● ASSIGNMENT
Give back the full data, retyped precisely.

● SOURCE INFORMATION
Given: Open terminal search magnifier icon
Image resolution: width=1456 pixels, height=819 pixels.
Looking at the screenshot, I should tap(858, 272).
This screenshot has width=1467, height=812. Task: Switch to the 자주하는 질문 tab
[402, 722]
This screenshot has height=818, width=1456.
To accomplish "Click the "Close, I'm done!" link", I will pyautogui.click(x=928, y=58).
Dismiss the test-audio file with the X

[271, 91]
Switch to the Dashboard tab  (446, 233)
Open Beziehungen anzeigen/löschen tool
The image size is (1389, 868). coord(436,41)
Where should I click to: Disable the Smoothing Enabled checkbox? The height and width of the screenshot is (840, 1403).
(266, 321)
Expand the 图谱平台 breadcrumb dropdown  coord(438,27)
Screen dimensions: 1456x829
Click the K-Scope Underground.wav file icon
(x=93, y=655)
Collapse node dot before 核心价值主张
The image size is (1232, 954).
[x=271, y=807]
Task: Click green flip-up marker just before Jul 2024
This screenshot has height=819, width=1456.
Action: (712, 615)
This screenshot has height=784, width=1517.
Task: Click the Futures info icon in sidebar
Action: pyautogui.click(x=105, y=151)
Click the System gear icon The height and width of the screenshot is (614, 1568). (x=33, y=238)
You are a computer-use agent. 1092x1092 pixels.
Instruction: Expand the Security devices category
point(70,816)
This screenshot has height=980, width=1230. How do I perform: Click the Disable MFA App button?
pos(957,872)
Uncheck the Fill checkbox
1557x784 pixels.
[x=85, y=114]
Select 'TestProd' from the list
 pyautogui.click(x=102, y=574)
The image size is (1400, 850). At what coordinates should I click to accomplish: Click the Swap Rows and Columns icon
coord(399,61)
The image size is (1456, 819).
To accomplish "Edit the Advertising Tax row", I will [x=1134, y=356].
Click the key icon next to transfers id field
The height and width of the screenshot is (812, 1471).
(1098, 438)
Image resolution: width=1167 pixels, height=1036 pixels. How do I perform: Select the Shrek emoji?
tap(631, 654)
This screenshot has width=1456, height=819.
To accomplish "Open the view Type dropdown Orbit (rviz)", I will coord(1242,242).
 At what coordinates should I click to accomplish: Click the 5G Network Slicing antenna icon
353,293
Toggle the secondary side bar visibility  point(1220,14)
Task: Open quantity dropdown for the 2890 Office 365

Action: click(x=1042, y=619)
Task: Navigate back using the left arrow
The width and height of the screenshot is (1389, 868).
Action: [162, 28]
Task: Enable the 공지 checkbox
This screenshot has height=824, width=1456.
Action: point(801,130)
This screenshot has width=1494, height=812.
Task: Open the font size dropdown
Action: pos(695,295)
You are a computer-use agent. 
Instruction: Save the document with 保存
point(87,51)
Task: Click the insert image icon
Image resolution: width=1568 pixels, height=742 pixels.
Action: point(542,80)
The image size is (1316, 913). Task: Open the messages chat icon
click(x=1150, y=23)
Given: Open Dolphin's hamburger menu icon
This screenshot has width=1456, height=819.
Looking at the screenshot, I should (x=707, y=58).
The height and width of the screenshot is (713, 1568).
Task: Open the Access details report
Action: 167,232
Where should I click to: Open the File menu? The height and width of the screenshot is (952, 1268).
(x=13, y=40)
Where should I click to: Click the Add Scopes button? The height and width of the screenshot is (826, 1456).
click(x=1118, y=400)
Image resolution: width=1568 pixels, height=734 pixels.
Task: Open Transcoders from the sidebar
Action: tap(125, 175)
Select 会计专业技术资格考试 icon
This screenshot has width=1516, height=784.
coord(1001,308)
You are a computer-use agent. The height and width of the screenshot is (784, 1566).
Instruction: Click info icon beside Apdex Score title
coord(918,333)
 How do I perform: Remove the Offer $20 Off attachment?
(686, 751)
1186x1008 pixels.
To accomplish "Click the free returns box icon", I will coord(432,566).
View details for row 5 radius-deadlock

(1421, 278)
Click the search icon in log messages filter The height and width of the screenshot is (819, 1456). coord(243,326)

● TASK ANSWER
Given: Open terminal search magnifier icon
Image resolution: width=1456 pixels, height=819 pixels.
Looking at the screenshot, I should tap(858, 272).
This screenshot has width=1467, height=812. Task: Switch to the 자주하는 질문 tab
[402, 722]
This screenshot has height=818, width=1456.
To accomplish "Click the "Close, I'm done!" link", I will pyautogui.click(x=928, y=58).
Dismiss the test-audio file with the X

[271, 91]
Switch to the Dashboard tab  (446, 233)
Open Beziehungen anzeigen/löschen tool
The image size is (1389, 868). coord(436,41)
Where should I click to: Disable the Smoothing Enabled checkbox? The height and width of the screenshot is (840, 1403).
(266, 321)
Expand the 图谱平台 breadcrumb dropdown  coord(438,27)
Screen dimensions: 1456x829
Click the K-Scope Underground.wav file icon
(x=93, y=655)
Collapse node dot before 核心价值主张
The image size is (1232, 954).
[x=271, y=807]
Task: Click green flip-up marker just before Jul 2024
This screenshot has height=819, width=1456.
Action: (712, 615)
This screenshot has height=784, width=1517.
Task: Click the Futures info icon in sidebar
Action: pyautogui.click(x=105, y=151)
Click the System gear icon The height and width of the screenshot is (614, 1568). (x=33, y=238)
You are a computer-use agent. 1092x1092 pixels.
Instruction: Expand the Security devices category
point(70,816)
This screenshot has height=980, width=1230. How do I perform: Click the Disable MFA App button?
pos(957,872)
Uncheck the Fill checkbox
1557x784 pixels.
[x=85, y=114]
Select 'TestProd' from the list
 pyautogui.click(x=102, y=574)
The image size is (1400, 850). At what coordinates should I click to accomplish: Click the Swap Rows and Columns icon
coord(399,61)
The image size is (1456, 819).
To accomplish "Edit the Advertising Tax row", I will [x=1134, y=356].
Click the key icon next to transfers id field
The height and width of the screenshot is (812, 1471).
(1098, 438)
Image resolution: width=1167 pixels, height=1036 pixels. How do I perform: Select the Shrek emoji?
tap(631, 654)
This screenshot has width=1456, height=819.
To accomplish "Open the view Type dropdown Orbit (rviz)", I will coord(1242,242).
 At what coordinates should I click to accomplish: Click the 5G Network Slicing antenna icon
353,293
Toggle the secondary side bar visibility  point(1220,14)
Task: Open quantity dropdown for the 2890 Office 365

Action: click(x=1042, y=619)
Task: Navigate back using the left arrow
The width and height of the screenshot is (1389, 868).
Action: [162, 28]
Task: Enable the 공지 checkbox
This screenshot has height=824, width=1456.
Action: point(801,130)
This screenshot has width=1494, height=812.
Task: Open the font size dropdown
Action: pos(695,295)
You are a computer-use agent. 
Instruction: Save the document with 保存
point(87,51)
Task: Click the insert image icon
Image resolution: width=1568 pixels, height=742 pixels.
Action: point(542,80)
The image size is (1316, 913). Task: Open the messages chat icon
click(x=1150, y=23)
Given: Open Dolphin's hamburger menu icon
This screenshot has width=1456, height=819.
Looking at the screenshot, I should (x=707, y=58).
The height and width of the screenshot is (713, 1568).
Task: Open the Access details report
Action: 167,232
Where should I click to: Open the File menu? The height and width of the screenshot is (952, 1268).
(x=13, y=40)
Where should I click to: Click the Add Scopes button? The height and width of the screenshot is (826, 1456).
click(x=1118, y=400)
Image resolution: width=1568 pixels, height=734 pixels.
Task: Open Transcoders from the sidebar
Action: tap(125, 175)
Select 会计专业技术资格考试 icon
This screenshot has width=1516, height=784.
coord(1001,308)
You are a computer-use agent. The height and width of the screenshot is (784, 1566).
Instruction: Click info icon beside Apdex Score title
coord(918,333)
 How do I perform: Remove the Offer $20 Off attachment?
(686, 751)
1186x1008 pixels.
To accomplish "Click the free returns box icon", I will coord(432,566).
View details for row 5 radius-deadlock

(1421, 278)
Click the search icon in log messages filter The height and width of the screenshot is (819, 1456). coord(243,326)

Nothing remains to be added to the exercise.